• [PROBLEM SET]:
a) List every type name that a typedef declaration introduces in the bipartite graph code below.
b) Print the part of the bipartite graph code that starts with "typedef BaseDigraphComponent::Arc Arc;" and goes on through "special map classes.".

/// \brief Base skeleton class for undirected bipartite graphs.

     ///

     /// This class describes the base interface of undirected

     /// bipartite graph types.  All bipartite graph %concepts have to

     /// conform to this class.  It extends the interface of \ref

     /// BaseGraphComponent with an \c Edge type and functions to get

     /// the end nodes of edges, to convert from arcs to edges and to

     /// get both direction of edges.

     class BaseBpGraphComponent : public BaseGraphComponent {

     public:

       typedef BaseBpGraphComponent BpGraph;

       typedef BaseDigraphComponent::Node Node;

       typedef BaseDigraphComponent::Arc Arc;

       /// \brief Class to represent red nodes.

       ///

       /// This class represents the red nodes of the graph. It does

       /// not supposed to be used directly, because the nodes can be

       /// represented as Node instances. This class can be used as

       /// template parameter for special map classes.

       class RedNode : public Node {

         typedef Node Parent;

       public:

         /// \brief Default constructor.

         ///

         /// Default constructor.

         /// \warning The default constructor is not required to set

         /// the item to some well-defined value. So you should consider it

         /// as uninitialized.

         RedNode() {}

         /// \brief Copy constructor.

         ///

         /// Copy constructor.

         RedNode(const RedNode &) : Parent() {}

         /// \brief Constructor for conversion from \c INVALID.

         ///

         /// Constructor for conversion from \c INVALID.

         /// It initializes the item to be invalid.

         /// \sa Invalid for more details.

         RedNode(Invalid) {}

         /// \brief Constructor for conversion from a node.

• [RAW RECORDS]:
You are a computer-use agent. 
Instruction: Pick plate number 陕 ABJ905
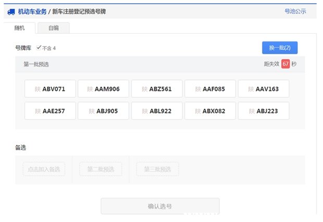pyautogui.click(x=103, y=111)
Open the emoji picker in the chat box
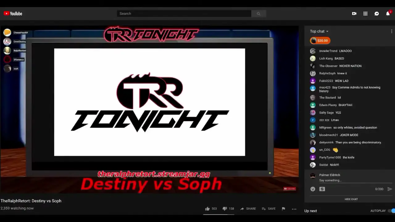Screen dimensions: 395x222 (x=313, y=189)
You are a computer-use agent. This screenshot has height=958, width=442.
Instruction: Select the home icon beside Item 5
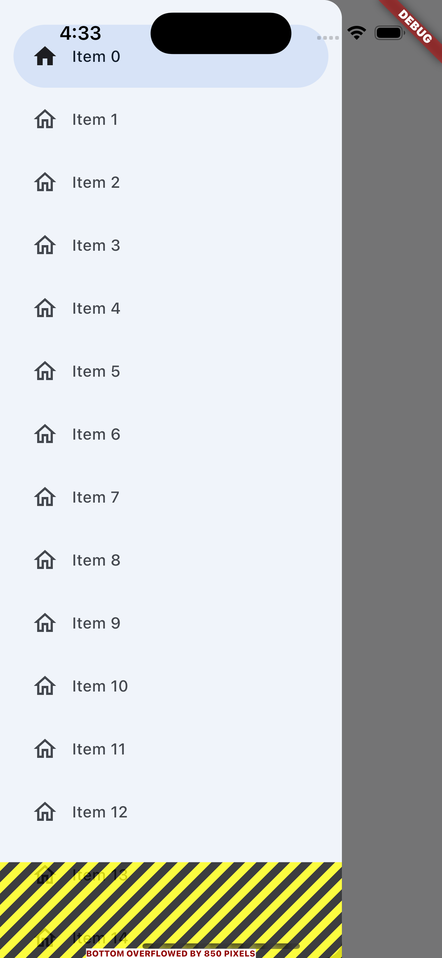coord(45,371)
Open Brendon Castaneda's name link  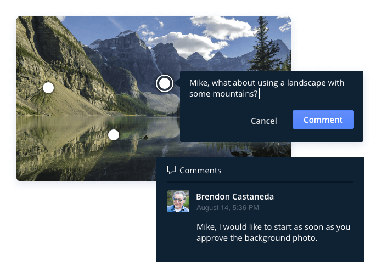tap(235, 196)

• [RESPONSES FOR EACH TASK]:
a) BpGraph, Node, Arc, Parent

b)
typedef BaseDigraphComponent::Arc Arc;

       /// \brief Class to represent red nodes.

       ///

       /// This class represents the red nodes of the graph. It does

       /// not supposed to be used directly, because the nodes can be

       /// represented as Node instances. This class can be used as

       /// template parameter for special map classes.